Tendenza artistica diffusasi in Europa, America e Giappone negli anni Cinquanta caratterizzata dal" forma, figurativa o astratta, costruita secondo canoni razionali rapportabili alla tradizione culturale precedente.
Le ragioni profonde di tale rifiuto sono da ritrovare nello stato di disagio succeduto all'immane tragedia della seconda guerra mondiale e al disinteresse per una realtà naturale e umana che ha potuto comprendere tale orrore.
La poetica informale risente del portato culturale delle esperienze Dada, surrealiste ed espressioniste, esprimendosi come rifiuto della cultura, ascolto dell'inconscio ed esplosione dell'immagine dal profondo dell'io.
Con il rifiuto di un atteggiamento costruttivo della forma rappresentativa l'essere e il fare dell'artista prendono il sopravvento sugli esiti materiali del suo lavoro e il prodotto artistico è sempre più una risultante più che una meta del fare dell'artista, in linea con la nuova filosofia dell'esistenzialismo francese e del pragmatismo americano.

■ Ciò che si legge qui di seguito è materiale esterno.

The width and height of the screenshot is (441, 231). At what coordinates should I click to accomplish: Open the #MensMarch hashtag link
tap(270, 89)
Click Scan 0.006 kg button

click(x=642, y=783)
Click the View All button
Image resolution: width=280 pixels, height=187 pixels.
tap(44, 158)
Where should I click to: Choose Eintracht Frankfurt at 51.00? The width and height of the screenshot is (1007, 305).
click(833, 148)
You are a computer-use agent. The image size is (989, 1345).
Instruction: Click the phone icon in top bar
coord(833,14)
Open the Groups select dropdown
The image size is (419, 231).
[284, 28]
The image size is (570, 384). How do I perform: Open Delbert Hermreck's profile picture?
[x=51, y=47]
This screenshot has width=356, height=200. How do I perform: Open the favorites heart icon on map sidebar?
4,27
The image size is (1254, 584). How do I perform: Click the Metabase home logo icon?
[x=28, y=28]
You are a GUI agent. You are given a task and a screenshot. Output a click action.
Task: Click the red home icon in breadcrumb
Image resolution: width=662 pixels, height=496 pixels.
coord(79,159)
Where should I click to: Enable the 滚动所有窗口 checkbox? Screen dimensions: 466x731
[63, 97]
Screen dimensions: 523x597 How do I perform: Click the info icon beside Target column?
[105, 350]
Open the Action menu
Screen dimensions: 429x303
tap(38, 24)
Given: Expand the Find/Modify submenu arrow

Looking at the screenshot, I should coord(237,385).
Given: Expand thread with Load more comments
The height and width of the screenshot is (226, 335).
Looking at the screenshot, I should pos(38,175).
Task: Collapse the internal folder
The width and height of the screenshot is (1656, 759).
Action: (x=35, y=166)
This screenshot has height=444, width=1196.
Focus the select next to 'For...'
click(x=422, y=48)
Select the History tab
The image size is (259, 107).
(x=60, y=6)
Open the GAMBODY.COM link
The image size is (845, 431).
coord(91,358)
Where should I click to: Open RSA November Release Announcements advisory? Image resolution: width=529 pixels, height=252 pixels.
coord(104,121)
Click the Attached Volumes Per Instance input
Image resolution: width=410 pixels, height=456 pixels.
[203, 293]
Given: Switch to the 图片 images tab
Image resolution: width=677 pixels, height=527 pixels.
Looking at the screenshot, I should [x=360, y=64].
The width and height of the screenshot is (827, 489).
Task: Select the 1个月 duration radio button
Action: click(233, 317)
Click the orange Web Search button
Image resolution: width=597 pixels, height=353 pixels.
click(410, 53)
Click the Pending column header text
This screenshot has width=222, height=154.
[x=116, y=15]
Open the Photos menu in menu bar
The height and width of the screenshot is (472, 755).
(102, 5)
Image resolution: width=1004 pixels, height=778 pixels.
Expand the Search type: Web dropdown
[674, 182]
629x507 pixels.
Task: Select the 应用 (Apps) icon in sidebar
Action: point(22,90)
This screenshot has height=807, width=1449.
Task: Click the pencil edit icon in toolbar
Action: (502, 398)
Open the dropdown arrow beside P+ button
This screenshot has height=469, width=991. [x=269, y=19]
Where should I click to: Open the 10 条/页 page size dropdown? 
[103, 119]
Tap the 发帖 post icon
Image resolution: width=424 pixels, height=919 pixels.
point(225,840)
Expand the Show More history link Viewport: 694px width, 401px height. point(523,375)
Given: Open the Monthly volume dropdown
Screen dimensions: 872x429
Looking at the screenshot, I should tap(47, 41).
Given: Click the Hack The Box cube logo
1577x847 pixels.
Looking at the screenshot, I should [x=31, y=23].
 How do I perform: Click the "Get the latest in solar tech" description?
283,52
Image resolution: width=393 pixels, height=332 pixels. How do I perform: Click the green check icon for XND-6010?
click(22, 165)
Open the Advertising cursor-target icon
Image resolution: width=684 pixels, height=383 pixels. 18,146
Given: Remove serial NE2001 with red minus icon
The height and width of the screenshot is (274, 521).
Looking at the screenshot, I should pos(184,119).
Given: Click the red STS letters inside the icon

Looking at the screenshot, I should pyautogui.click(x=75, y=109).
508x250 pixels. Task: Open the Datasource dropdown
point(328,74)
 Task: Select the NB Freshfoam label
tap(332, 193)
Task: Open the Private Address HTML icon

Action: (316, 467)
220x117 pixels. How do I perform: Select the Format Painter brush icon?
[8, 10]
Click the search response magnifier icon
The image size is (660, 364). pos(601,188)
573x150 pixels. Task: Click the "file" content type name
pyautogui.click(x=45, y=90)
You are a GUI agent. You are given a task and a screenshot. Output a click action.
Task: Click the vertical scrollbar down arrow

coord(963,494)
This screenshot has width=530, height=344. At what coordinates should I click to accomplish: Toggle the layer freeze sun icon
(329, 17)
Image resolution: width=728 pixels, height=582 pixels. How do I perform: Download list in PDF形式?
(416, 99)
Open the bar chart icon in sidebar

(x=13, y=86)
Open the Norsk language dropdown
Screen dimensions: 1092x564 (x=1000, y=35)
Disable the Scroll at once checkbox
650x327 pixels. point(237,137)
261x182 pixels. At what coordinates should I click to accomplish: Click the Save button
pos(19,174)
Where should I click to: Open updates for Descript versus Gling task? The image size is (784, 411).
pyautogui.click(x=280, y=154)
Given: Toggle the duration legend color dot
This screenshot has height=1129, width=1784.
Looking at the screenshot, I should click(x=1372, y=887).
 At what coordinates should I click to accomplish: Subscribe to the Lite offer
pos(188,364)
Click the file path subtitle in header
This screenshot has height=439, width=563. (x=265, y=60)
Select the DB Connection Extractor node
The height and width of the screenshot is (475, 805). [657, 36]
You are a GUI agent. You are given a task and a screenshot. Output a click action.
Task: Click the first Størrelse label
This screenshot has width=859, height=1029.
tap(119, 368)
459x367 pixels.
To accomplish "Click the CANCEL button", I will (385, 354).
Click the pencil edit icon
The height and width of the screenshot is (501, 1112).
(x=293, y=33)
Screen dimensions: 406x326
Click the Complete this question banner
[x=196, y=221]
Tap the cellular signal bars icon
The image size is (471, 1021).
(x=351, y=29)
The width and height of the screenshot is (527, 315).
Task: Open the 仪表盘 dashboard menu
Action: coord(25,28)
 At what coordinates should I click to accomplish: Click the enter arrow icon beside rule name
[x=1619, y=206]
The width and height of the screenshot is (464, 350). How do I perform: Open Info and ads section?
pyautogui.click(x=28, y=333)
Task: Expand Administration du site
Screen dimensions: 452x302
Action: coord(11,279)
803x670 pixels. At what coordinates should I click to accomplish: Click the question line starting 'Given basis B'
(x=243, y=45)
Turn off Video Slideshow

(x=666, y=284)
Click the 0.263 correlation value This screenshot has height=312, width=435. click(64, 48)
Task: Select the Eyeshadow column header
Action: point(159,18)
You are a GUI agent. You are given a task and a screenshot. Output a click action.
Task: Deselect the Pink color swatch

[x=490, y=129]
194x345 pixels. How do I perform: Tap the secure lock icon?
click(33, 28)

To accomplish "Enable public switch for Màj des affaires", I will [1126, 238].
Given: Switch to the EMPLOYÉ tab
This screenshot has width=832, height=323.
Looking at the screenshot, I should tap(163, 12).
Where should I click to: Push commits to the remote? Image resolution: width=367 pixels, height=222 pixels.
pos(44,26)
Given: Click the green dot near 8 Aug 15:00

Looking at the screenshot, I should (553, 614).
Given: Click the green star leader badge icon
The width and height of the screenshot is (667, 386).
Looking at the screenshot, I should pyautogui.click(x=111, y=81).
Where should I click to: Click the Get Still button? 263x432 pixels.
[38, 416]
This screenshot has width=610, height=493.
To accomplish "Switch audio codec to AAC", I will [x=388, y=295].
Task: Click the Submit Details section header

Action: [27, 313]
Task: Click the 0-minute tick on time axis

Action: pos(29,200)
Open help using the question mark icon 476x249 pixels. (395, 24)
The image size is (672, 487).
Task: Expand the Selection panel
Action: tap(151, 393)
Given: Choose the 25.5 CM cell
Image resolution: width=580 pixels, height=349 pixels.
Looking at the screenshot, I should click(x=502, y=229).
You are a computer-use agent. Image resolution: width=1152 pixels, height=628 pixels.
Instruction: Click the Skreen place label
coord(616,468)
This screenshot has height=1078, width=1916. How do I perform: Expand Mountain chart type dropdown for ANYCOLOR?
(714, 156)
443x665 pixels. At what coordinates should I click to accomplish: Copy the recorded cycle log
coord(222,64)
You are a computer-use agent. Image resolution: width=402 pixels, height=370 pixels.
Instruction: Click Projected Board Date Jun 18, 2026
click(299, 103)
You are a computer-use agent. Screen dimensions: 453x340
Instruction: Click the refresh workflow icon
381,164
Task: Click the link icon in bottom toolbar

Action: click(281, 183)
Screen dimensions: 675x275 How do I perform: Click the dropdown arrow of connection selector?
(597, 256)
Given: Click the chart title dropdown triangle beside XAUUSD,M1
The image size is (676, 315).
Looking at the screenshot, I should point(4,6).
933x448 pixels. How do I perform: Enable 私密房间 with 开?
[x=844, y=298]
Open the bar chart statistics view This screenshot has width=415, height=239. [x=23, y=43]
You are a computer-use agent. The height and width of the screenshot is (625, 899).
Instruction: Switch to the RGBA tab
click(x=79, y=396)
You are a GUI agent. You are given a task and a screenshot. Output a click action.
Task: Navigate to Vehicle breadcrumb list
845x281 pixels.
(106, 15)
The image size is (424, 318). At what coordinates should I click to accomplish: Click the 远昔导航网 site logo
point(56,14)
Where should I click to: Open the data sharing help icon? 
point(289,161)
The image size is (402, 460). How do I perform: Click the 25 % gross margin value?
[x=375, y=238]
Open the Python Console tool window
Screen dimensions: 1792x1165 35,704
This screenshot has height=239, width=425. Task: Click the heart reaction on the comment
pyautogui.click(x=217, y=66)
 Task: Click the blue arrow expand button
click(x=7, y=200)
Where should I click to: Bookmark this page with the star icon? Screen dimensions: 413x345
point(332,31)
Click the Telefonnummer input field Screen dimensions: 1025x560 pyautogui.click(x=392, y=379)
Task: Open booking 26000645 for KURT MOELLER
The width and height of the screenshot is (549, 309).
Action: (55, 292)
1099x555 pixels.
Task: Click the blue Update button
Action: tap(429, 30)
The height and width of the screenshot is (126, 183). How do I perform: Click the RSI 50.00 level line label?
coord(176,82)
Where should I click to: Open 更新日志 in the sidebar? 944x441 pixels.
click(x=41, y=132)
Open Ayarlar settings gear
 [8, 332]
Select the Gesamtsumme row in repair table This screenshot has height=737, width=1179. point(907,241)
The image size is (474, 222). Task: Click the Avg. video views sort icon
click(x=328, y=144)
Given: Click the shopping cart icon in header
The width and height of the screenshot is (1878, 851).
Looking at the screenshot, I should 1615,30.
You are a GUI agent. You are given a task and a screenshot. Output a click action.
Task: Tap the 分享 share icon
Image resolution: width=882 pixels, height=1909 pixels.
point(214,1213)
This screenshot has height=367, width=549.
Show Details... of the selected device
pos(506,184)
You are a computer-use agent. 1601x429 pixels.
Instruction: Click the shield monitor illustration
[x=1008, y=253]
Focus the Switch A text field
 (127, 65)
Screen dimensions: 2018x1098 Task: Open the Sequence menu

La perdita di importanza della forma ne fa acquistare alla materia, con la quale l'opera finisce per identificarsi.
La linea, il colore, la figura perdono anch'essi significato e vengono sostituiti dal segno e dalla materia, che può essere di qualsiasi genere: legno, stoffa, vetro, muro, saracinesche, colore stesso ridotto anch'esso a semplice sostanza materica. E' dunque alla materia informe che l'artista si rivolge a causa di una condizione di disarmonia esistenziale, politica e sociale e della materia esplora tutte le possibilità espressive e le possibilità di divenire oggetto d'arte.
Alberto Burri
Rappresentanti significativi dell'Informale per il versante più "materico" sono Fautrier, Dubuffet, Tapies, Burri; per il versante rivolto al gesto e al segno sono Wols, Hartung, Mathieu, Vedova.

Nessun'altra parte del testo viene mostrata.